▸ **Passage provided**:
EGSM resolutions 09.06.2022

Release Date: 6/9/2022 3:25:32 PM

IRIS Code: 7DA3D

To:       Financial Supervisory Authority - Financial Instruments and Investments Sector

            Bucharest Stock Exchange

            Regulated Market

From: IMPACT DEVELOPER&CONTRACTOR S.A.

09 June 2022

 

CURRENT REPORT

 

According to the provisions of Law No. 24/2017 on issuers of financial instruments and market operations and Regulation No. 5/2018 of FSA on Issuers of Financial Instruments and Market Operations

 

Important events to be reported:

 

THE EXTRAORDINARY GENERAL ASSEMBLY OF THE SHAREHOLDERS OF

IMPACT DEVELOPER & CONTRACTOR S.A.

 

Headquarter Impact, Building A from Willbrook Platinum Business & Convention Center, 172-176 Bucuresti-Ploiesti Road, District 1, Bucharest, 

DECISION No.3 of 09.06.2022, 10.00 a.m.

I. Convening

The Extraordinary Shareholders' General Assembly of the Company (hereinafter reffered to as "EGMS") has been duly convened by:

-     Convening notice published in:

o     Romanian Official Gazette Part IV no.1944/09.05.2022;

o    „Romania Libera” newspaper of  09.05.2022

-    Notification to the Bucharest Stock Exchange on 06.05.2022 and to FSA on 06.05.2022;

-    Display at the Company's headquarters and on Company's website www.impactsa.ro.

II. The quorum

At the Extraordinary Shareholders' General Assembly of the company IMPACT DEVELOPER& CONTRACTOR S.A. (hereinafter reffered to as "The Company"), were present the shareholders representing 89,749% of the total voting rights and 89,675% of the subscribed and paid up share capital, namely:

-   1,487,918,421 shares of the total number of 1,659,231,295 shares,

-   1,487,918,421 votes of the total number of 1,657,860,375 voting rights

the Extraordinary Shareholders' General Assembly of the Company is statutory in accordance with the provisions of the Section III, art. 13 of the Articles of Incorporation of the company and legal in accordance with the provisions of the Law no. 31 of 1990, republished, as amended.

III. Regarding the items on the agenda, the following decisions were adopted:

1.         With a total number of 1,487,918,421 valid votes, representing 1,487,918,421 shares and 89,675% of the subscribed and paid up share capital of the Company and 89,749% of the total voting rights out of which 1,487,918,421 votes "in favor", representing 100% of the total number of votes held by the shareholders attending the Assembly, it was approved  increase of the Company’s share capital, with RON 165,923,129.50, by the partial incorporation of the result carried forward undistributed in the previous financial years, amounting to RON 165,923,129.50. The capital increase shall be performed by issuing a number of 663,692,518 new shares. The newly issued shares shall not change the holdings of the shareholders and shall be distributed free of charge to all shareholders of the Company registered in the Company’s Register of Shareholders maintained by Depozitarul Central S.A. on the registration date. Each shareholder registered in the Company’s Register of Shareholders on the registration date shall be allocated two (2) free shares for five (5) shares held. The reason for the capital increase is the consolidation of the financial position and supporting the current activity of the Company.

▸ **Given records**:
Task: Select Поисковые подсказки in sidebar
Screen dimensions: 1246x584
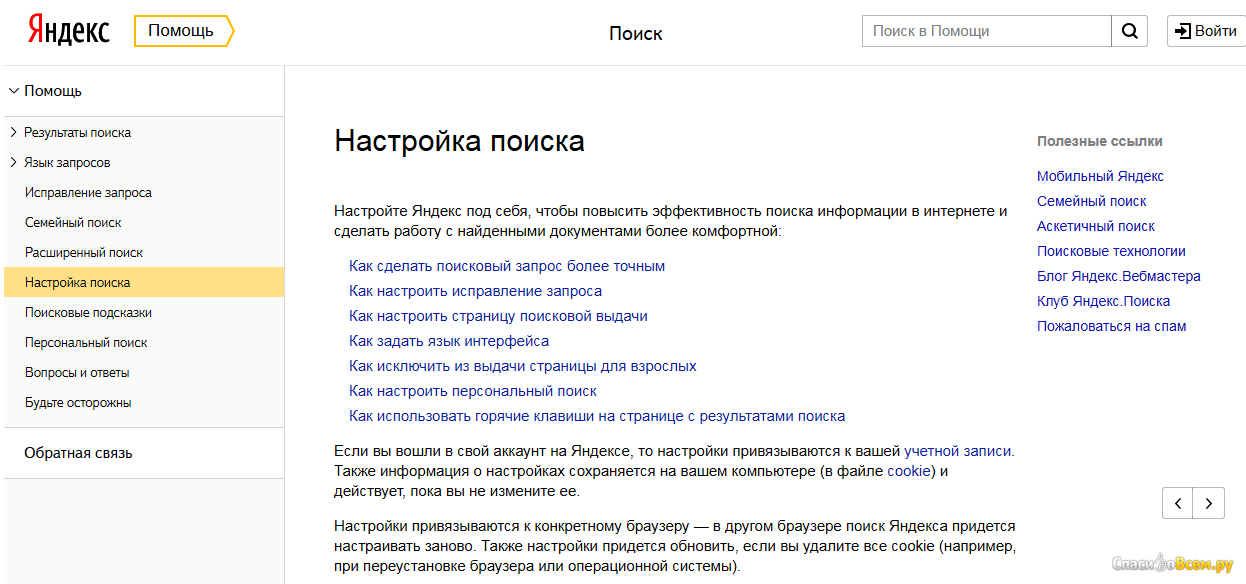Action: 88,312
---
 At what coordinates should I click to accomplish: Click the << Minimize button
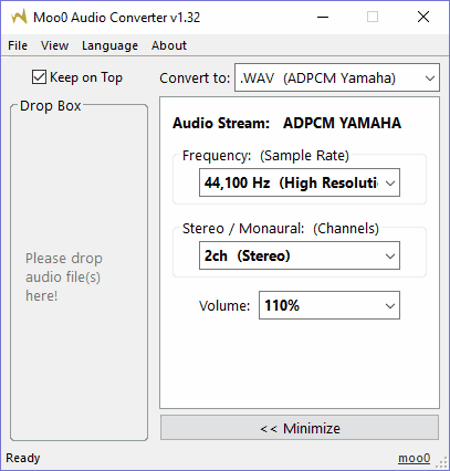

▸ **Jobs**:
A: List every means by which the shareholder meeting report says the extraordinary assembly was convened.
B: Extend the shareholder meeting report, picking up right after its last sentence.

▸ **Expected responses**:
A:
- Convening notice published in the Romanian Official Gazette Part IV no.1944/09.05.2022
- Convening notice published in the "Romania Libera" newspaper of 09.05.2022
- Notification to the Bucharest Stock Exchange on 06.05.2022 and to FSA on 06.05.2022
- Display at the Company's headquarters and on the Company's website www.impactsa.ro

B:
2.         With a total number of 1,487,918,421 valid votes, representing 1,487,918,421 shares and 89,675% of the subscribed and paid up share capital of the Company and 89,749% of the total voting rights out of which 1,487,918,421 votes "in favor", representing 100% of the total number of votes held by the shareholders attending the Assembly, it was approved  empowerment of the Board of Directors to compensate the fractions of shares resulting from the application of the algorithm and rounding the results to the lower whole, according to the legal provisions in force and to establish payment date and the price at which the fractions of shares are compensated according to Art. 91 of Law 24/2017.

3.         With a total number of 1,487,918,421 valid votes, representing 1,487,918,421 shares and 89,675% of the subscribed and paid up share capital of the Company and 89,749% of the total voting rights out of which 1,487,918,421 votes "in favor", representing 100% of the total number of votes held by the shareholders attending the Assembly, it was approved  the amendment and updating of the provisions of the Company’s articles of incorporation regarding the share capital further to the fulfillment of the operation to increase the share capital:

Art. 6. – Share Capital

(1)   The share capital of Impact Developer & Contractor is RON 580,730,953.25 RON, being fully subscribed and paid-up.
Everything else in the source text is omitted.